We next applied this strategy to a mouse model of HoFH. Hepatocytes from wild-type donors were gene-edited ex vivo to disrupt Cypor, transplanted into Ldlr-/- mice, and subjected to repeated APAP administration.5 ALT kinetics confirmed selection of APAP-resistant cells, and genomic analysis demonstrated ~9% liver-wide indels, indicating successful engraftment and expansion of gene-edited hepatocytes. Immunofluorescence staining revealed large clonal patches of Cypor-deficient hepatocytes, with no evidence of hepatotoxicity.

Following selection, mice were placed on a Western diet to assess durability and metabolic impact. Engrafted cells persisted, and lipid analysis revealed ~18% reduction in LDL cholesterol and ~52% reduction in triglycerides.5 However, atherosclerotic plaque burden was unchanged. Histological analysis revealed lipid accumulation within Cypor-deficient hepatocytes, suggesting impaired cholesterol clearance due to disrupted P450-dependent pathways.

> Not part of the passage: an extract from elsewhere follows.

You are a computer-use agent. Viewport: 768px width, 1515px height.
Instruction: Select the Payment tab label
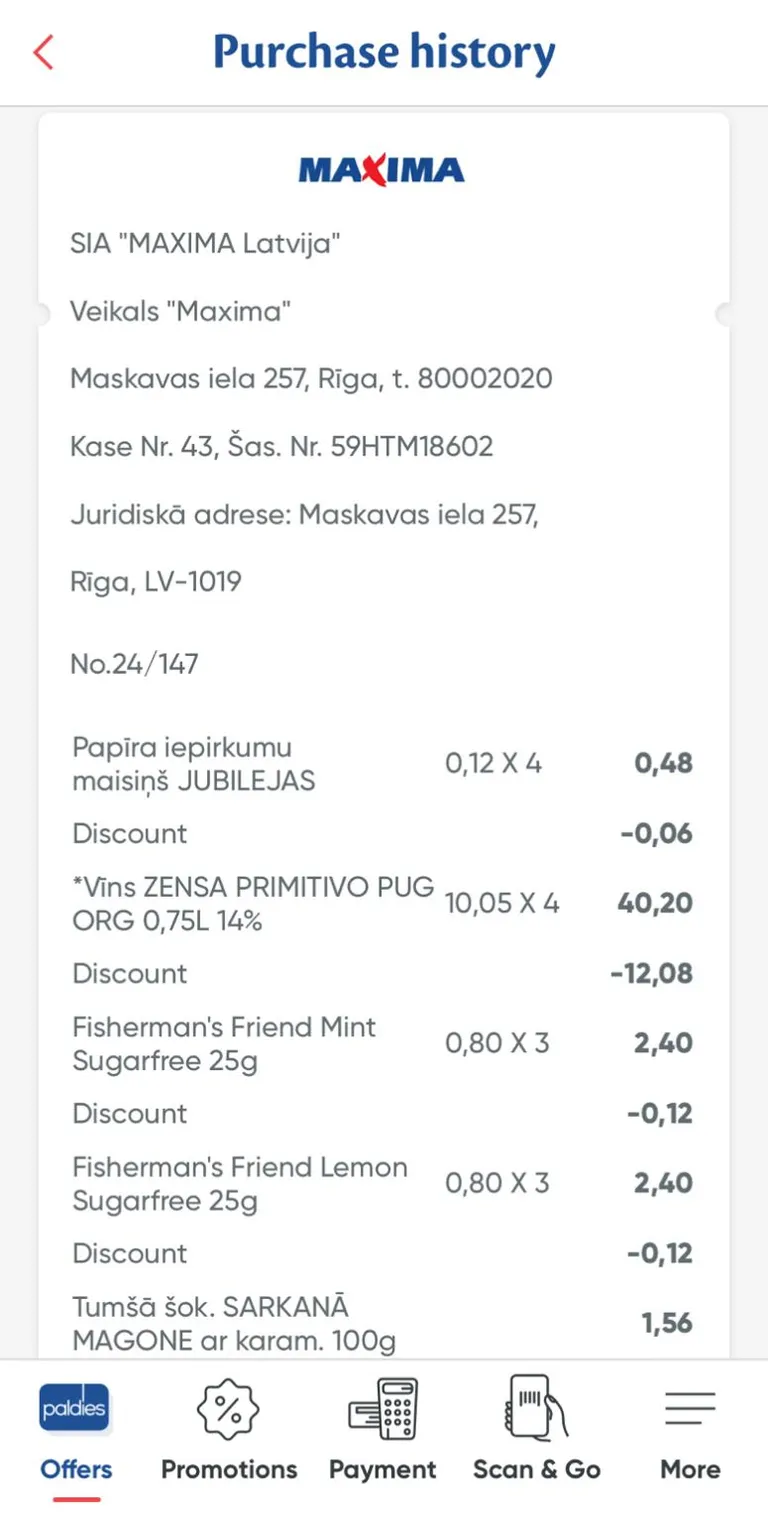tap(383, 1469)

These findings indicate that while Cypor-based selection enables robust expansion, it negatively affects lipid handling, motivating follow-up studies targeting cytochrome P450 enzymes specifically responsible for metabolizing APAP to preserve cholesterol metabolic functions.

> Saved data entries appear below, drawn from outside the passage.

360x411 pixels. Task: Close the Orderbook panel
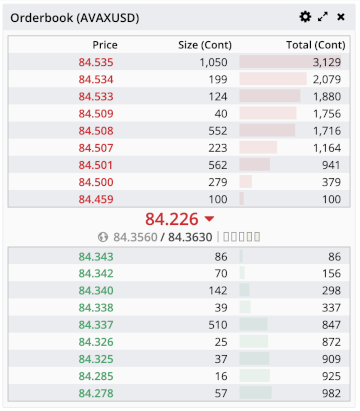click(341, 17)
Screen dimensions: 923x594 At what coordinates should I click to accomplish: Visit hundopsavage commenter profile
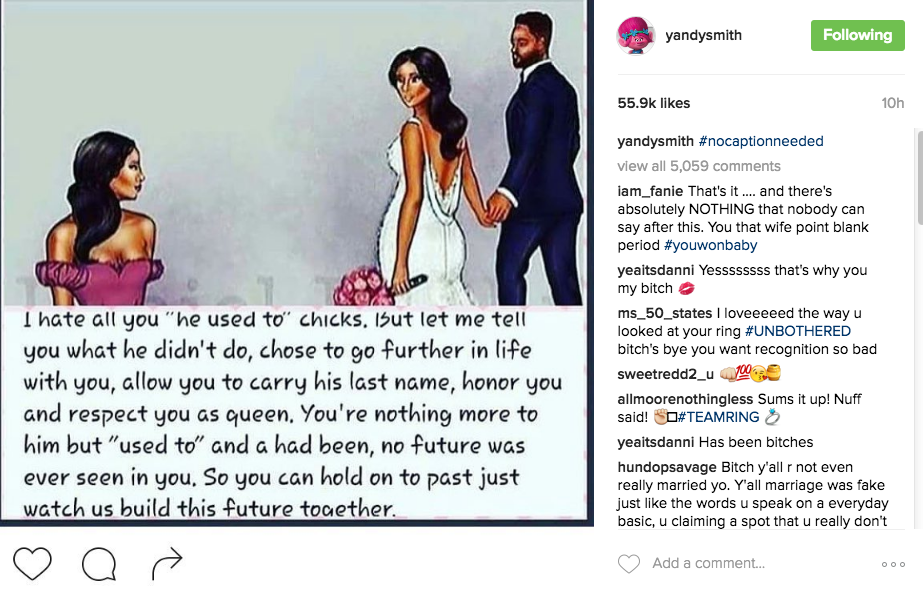[667, 467]
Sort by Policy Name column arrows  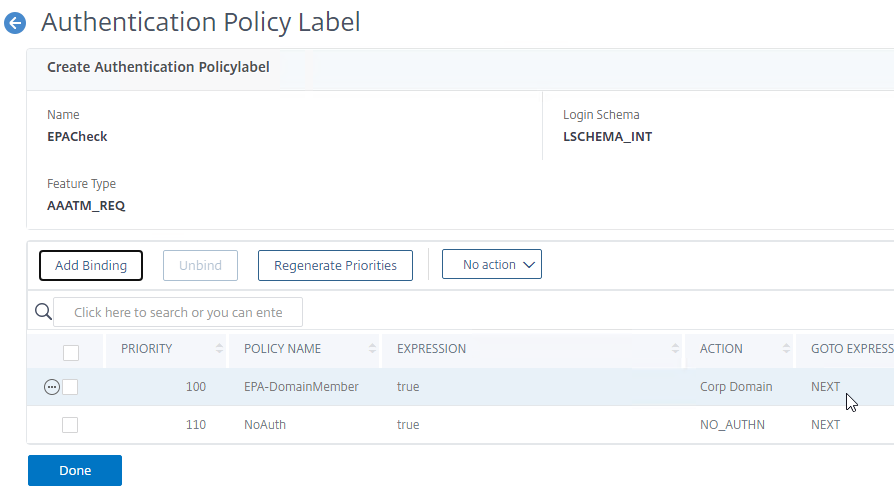coord(372,349)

Translation and clinical relevance

In summary, we validated the use of the FDA-approved MaxCyte GTX GMP-grade electroporation system for gene editing in hepatocytes, demonstrating editing efficiency, viability and engraftment comparable to research-grade devices. In Fah-/- mice, this approach achieved near-complete liver repopulation and phenotypic correction, supporting translational feasibility.2

We demonstrated that hepatocytes gene-edited ex vivo by electroporation retain robust engraftment capacity when recovered in a defined cytokine medium. Using this platform, we established a proof of principle for a cell-based gene-editing therapy for hereditary tyrosinemia type 1, achieving complete rescue of the disease phenotype with CRISPR.

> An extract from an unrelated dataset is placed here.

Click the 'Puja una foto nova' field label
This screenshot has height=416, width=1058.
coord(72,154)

We further showed that APAP-mediated selection of Cypor-deficient hepatocytes gene-edited with Cas9 RNPs is feasible in a Ldlr-/- mouse model of FH. In addition, we demonstrate that the GentleMACS dissociation system provides a rapid, reproducible method for isolating viable primary hepatocytes for transplantation studies.5

Collectively, these findings establish the feasibility of combining nonviral ex vivo gene editing, hepatocyte transplantation, and in vivo selection, and support the clinical translation of cell-based gene-editing therapies for inherited metabolic liver diseases.